Top Republican Calls for IG Investigations Into Feds’ Telework Productivity During Pandemic

Rep. Jody Hice, R-Ga., the top Republican on the oversight panel, said agencies have not proven their work did not suffer during the pandemic and accused the federal workforce of becoming “less effective.” 

Rep. Jody Hice, R-Ga., the top Republican on the oversight panel, said agencies have not proven their work did not suffer during the pandemic and accused the federal workforce of becoming “less effective.”  Jacquelyn Martin / AP

An oversight subcommittee ranking member, Jody Hice, blasted the White House for seeking a permanent increase in federal remote work without first seeking more data about the impact on agency missions.

Republicans on the House Oversight and Reform Committee are requesting that inspectors general at 10 of the largest federal agencies issue reports on the impact that mass telework has had on mission delivery, suggesting such reviews are necessary before the Biden administration permanently scales up remote work. 

The request follows a memorandum the White House issued earlier this month instructing agencies to allow all employees who have worked from home during the COVID-19 pandemic to remain permanently eligible for at least some telework. Rep. Jody Hice, R-Ga., the top Republican on the oversight committee's Government Operations panel, said agencies have not proven their work did not suffer during the pandemic and accused the federal workforce of becoming “less effective.” 

“During the pandemic, telework expanded dramatically out of necessity,” OMB wrote in its joint memo with the General Services administration and the Office of Personnel Management. “As agencies consider what their post-reentry polices should be, OPM encourages them to consider telework as part of overall strategic workforce planning that provides new flexibilities to agencies competing for top talent with other sectors across the country.”

The administration added the pandemic has proven agencies can implement telework and other flexibility options “effectively and efficiently.” Hice took issue with that assertion, saying in his request to the IGs that it was unclear “what the objective basis for this claim is.” He highlighted a backlog in processing veterans’ records created while staff at the National Archives and Records Administration were forced to work remotely. 

The subcommittee ranking member asked the auditors to probe the impact of telework on agency mission, customer satisfaction and employee performance. He asked the IGs to look into those matters on top of a request from committee Democrats to investigate the impact of remote work on information security. 

“As the Biden Administration moves forward with its return-to-work plans, this information is vital to understanding potential impacts on the level of service Americans can expect,” Hice said. 

In a statement, Hice blasted the Biden administration for its “lack of urgency in getting agencies back to a normal operating status.” 

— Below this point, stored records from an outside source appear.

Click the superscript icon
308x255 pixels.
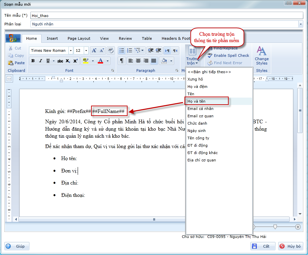(x=75, y=61)
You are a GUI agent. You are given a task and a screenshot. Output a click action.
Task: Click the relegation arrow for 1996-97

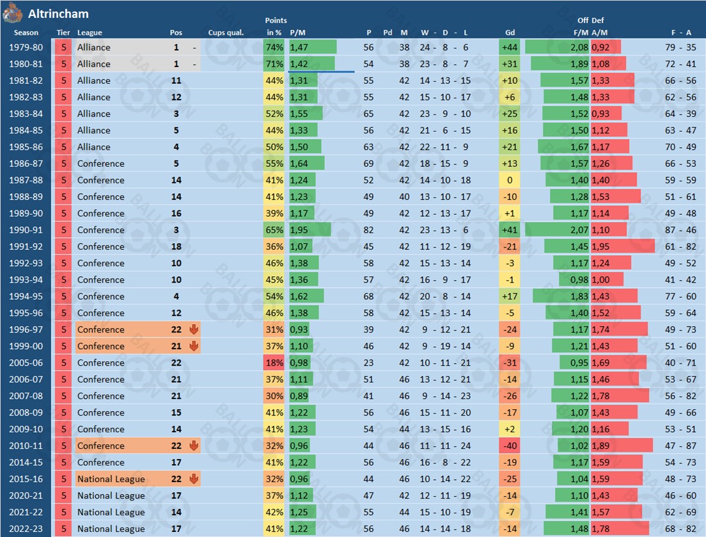click(194, 329)
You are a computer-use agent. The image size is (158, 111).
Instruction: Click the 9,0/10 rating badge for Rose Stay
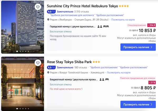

“Incredibly, the White House is now considering expanding work-from-home options for federal employees even before we have a clear picture of how it will impact Americans,” Hice said. “I’m calling on inspectors general to investigate the overall impact telework had on our federal agencies during this pandemic and report back to Congress so we can accurately assess how to move forward before rushing into foolhardy reforms.” 

The ranking member’s letters also follow one from Rep. Gerry Connolly, D-Va., chairman of the oversight committee’s panel on Government Operations, encouraging OPM acting Director Kathleen McGettigan to “consider how increased telework opportunities can keep employees safe and allow the federal government to compete for talent against the private sector.” 

Federal employees themselves have shown overwhelming support for the increased use of telework. About 60% of feds reported teleworking daily during the height of the pandemic, up from just 3% prior to it. Per OMB guidance, each agency must submit its own plan for bringing employees back to the office by July 19.  They have already turned over draft versions of those plans. The administration instructed agencies to preserve flexibilities, but to focus first on mission delivery based on lessons learned over the last 15 months.